● What you will do
Go through the records and filter out every line lacking the word "heart"; copy the lines that remain.

•••••

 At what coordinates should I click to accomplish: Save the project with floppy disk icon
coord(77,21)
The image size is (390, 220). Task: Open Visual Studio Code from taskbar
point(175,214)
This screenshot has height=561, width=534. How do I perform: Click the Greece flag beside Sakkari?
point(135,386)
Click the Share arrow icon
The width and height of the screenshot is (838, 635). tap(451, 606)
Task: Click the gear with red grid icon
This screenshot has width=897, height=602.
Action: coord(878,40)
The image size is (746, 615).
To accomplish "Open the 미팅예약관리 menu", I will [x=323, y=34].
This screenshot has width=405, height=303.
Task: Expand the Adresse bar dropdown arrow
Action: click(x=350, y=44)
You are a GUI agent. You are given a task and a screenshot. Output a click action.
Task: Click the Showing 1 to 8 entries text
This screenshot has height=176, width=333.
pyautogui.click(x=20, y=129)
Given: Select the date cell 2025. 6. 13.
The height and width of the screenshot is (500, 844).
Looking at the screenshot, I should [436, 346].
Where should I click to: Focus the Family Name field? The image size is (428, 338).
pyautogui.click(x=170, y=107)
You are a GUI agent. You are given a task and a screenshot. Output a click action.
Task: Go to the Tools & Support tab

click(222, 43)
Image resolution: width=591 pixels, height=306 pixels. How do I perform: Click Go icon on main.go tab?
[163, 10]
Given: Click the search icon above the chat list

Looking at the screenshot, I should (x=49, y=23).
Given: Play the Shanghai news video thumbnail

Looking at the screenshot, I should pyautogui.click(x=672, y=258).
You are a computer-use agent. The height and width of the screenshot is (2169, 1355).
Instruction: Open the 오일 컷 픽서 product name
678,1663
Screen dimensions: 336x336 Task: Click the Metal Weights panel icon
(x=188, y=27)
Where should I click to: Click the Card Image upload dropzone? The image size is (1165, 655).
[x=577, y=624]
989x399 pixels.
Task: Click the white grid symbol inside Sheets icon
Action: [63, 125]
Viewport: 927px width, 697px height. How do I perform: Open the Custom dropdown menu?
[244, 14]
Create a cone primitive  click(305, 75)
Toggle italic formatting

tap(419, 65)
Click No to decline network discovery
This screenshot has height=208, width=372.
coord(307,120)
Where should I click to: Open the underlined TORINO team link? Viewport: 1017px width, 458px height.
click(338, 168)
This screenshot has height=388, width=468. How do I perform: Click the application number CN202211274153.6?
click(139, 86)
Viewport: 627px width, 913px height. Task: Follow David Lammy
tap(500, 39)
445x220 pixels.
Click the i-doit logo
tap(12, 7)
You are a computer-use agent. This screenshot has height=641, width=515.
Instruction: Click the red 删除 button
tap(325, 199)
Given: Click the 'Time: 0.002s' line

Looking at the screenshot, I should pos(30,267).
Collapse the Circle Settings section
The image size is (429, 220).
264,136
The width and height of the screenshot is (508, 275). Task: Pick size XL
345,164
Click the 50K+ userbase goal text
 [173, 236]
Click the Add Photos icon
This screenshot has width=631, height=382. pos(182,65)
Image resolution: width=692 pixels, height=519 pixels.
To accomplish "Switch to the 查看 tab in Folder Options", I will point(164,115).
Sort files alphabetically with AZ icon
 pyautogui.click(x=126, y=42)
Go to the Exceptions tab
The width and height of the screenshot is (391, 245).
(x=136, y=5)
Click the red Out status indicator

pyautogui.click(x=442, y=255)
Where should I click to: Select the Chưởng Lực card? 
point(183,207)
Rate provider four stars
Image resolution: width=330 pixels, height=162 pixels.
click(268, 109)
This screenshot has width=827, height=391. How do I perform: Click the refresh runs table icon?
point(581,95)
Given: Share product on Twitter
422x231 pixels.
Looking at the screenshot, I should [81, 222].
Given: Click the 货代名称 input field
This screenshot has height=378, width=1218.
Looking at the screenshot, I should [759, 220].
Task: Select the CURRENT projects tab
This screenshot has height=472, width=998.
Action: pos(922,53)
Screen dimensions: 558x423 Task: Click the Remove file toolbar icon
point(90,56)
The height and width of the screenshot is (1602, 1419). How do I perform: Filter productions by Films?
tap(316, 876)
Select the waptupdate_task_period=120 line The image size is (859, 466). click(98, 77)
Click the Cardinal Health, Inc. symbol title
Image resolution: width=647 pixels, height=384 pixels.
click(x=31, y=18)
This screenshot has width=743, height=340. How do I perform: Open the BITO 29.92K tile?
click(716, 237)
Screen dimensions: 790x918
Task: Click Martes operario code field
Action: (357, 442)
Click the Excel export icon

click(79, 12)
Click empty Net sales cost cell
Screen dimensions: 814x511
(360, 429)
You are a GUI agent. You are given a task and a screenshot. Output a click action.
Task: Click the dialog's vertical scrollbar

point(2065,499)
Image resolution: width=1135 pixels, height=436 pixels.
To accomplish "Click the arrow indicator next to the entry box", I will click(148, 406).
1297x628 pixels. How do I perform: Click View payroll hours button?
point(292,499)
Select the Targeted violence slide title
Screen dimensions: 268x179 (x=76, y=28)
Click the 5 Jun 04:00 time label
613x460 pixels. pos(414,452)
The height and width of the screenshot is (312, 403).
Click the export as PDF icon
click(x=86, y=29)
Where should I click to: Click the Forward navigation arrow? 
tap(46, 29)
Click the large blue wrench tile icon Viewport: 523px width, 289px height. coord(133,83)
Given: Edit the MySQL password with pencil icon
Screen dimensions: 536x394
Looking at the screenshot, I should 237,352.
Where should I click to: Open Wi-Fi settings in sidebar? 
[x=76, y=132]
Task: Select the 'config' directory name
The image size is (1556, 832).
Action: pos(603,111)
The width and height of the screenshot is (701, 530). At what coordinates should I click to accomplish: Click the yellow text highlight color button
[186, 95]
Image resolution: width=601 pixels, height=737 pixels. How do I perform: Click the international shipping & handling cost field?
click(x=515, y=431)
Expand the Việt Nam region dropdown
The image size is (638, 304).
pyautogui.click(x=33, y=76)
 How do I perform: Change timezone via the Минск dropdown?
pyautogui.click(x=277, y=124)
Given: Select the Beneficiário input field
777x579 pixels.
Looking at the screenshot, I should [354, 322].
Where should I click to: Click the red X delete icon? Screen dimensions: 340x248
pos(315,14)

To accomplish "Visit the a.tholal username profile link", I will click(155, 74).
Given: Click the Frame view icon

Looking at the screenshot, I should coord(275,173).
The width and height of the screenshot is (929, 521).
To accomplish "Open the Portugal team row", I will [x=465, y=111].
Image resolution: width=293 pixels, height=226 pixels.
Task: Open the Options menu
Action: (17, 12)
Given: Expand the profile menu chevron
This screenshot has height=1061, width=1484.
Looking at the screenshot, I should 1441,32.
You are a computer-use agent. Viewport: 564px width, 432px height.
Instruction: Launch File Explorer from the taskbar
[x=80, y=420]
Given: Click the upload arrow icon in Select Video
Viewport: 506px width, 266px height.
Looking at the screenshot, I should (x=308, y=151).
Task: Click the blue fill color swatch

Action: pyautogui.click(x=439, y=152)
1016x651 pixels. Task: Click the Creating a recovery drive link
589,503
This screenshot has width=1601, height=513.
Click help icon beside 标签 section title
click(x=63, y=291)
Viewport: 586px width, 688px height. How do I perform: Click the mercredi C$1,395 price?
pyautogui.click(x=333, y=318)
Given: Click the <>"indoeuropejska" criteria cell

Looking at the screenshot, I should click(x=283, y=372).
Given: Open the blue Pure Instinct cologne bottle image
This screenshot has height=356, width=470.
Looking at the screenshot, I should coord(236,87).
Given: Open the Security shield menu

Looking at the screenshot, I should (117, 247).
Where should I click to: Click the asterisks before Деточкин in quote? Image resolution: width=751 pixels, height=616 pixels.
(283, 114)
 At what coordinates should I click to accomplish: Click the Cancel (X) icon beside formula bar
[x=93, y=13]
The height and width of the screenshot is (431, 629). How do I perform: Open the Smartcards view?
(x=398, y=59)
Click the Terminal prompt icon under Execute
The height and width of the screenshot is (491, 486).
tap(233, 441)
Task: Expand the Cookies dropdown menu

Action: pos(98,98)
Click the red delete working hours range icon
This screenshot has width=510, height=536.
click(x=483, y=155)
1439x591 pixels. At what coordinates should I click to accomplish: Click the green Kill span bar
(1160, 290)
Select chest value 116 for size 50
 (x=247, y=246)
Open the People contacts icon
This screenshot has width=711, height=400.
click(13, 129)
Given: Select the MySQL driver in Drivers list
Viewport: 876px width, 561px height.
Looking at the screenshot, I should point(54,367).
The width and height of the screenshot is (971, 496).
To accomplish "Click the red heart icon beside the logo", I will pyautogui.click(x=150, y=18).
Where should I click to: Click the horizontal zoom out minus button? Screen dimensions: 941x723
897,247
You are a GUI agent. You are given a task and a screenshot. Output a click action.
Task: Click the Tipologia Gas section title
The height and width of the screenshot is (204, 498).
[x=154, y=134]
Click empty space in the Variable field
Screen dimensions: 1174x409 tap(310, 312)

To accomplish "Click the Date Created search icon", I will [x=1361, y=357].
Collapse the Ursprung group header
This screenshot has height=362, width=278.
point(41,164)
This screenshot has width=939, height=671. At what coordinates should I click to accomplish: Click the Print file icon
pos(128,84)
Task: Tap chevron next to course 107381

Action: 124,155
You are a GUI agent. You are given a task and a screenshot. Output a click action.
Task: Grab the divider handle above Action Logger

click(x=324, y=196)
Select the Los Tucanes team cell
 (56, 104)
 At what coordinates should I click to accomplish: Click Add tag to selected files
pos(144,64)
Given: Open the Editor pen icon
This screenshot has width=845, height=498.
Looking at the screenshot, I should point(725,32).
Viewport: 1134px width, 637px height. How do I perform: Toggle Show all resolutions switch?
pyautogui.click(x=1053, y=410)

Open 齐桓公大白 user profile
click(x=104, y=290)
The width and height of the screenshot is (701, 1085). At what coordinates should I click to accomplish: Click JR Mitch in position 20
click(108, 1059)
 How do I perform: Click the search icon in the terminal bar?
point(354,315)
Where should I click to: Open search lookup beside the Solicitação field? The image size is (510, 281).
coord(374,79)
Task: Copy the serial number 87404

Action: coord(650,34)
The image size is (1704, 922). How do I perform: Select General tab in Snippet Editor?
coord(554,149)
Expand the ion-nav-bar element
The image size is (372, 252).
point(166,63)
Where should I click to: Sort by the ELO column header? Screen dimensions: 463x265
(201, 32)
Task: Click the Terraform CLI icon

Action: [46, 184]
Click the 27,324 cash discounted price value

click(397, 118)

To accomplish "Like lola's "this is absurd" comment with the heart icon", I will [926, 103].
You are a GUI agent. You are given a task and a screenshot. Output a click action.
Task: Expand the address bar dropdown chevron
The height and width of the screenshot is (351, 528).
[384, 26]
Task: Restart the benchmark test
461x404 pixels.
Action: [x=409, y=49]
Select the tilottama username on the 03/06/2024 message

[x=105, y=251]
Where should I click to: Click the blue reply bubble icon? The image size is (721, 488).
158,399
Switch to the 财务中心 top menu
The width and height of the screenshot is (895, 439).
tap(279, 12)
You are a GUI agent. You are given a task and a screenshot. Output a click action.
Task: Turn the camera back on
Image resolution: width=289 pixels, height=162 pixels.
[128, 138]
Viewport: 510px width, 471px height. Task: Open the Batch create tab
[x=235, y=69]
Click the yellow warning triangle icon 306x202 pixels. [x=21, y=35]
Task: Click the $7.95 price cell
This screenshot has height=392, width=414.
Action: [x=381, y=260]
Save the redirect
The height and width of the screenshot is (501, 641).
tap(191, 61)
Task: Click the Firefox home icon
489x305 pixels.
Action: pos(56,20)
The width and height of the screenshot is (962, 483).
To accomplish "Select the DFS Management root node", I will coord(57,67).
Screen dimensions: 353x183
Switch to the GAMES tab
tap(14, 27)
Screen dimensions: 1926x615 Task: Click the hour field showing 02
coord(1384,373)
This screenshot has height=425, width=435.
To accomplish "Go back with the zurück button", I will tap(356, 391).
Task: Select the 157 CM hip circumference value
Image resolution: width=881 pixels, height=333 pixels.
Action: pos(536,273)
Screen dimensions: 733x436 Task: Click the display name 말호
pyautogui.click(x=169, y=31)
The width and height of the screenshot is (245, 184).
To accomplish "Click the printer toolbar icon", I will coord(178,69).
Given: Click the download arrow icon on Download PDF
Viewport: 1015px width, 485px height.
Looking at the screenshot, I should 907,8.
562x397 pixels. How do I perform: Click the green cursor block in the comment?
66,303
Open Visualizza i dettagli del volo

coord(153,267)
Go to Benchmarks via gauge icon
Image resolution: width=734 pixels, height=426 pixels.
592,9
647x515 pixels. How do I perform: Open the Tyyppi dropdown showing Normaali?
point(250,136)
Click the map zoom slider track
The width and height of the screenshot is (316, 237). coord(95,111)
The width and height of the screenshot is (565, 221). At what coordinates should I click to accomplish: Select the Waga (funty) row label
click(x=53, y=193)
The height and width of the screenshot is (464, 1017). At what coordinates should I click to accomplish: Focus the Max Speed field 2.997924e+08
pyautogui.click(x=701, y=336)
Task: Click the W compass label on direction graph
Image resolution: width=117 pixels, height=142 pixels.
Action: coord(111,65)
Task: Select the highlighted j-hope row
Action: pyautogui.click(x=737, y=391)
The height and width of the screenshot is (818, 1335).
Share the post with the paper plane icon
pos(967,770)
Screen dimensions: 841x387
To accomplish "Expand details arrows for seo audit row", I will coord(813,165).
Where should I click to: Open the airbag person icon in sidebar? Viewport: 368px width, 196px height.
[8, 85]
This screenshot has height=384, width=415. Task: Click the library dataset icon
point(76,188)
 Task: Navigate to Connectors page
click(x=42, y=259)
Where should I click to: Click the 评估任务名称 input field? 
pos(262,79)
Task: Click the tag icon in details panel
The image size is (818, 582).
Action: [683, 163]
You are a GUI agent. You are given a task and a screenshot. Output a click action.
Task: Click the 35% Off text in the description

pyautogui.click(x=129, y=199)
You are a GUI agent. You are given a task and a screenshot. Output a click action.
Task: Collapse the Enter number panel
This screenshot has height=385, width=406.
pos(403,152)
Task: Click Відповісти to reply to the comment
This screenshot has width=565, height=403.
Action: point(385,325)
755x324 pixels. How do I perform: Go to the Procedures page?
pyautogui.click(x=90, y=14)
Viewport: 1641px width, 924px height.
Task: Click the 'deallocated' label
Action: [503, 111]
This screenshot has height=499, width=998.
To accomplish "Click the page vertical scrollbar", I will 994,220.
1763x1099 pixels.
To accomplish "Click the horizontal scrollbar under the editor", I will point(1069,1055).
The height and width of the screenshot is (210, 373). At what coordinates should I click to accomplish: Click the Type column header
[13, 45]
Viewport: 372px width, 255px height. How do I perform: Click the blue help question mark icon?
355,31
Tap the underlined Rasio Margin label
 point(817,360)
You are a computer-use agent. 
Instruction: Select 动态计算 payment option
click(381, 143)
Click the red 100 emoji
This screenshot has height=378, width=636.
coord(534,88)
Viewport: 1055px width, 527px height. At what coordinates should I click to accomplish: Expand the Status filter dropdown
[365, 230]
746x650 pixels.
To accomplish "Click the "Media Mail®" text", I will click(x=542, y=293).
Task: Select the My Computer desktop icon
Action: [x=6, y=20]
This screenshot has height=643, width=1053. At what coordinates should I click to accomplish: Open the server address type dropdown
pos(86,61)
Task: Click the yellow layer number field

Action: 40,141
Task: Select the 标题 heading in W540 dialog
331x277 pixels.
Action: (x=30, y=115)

•••••

● Finished exercise
To accomplish "Click the red heart icon beside the logo", I will pyautogui.click(x=150, y=18).
To accomplish "Like lola's "this is absurd" comment with the heart icon", I will [926, 103].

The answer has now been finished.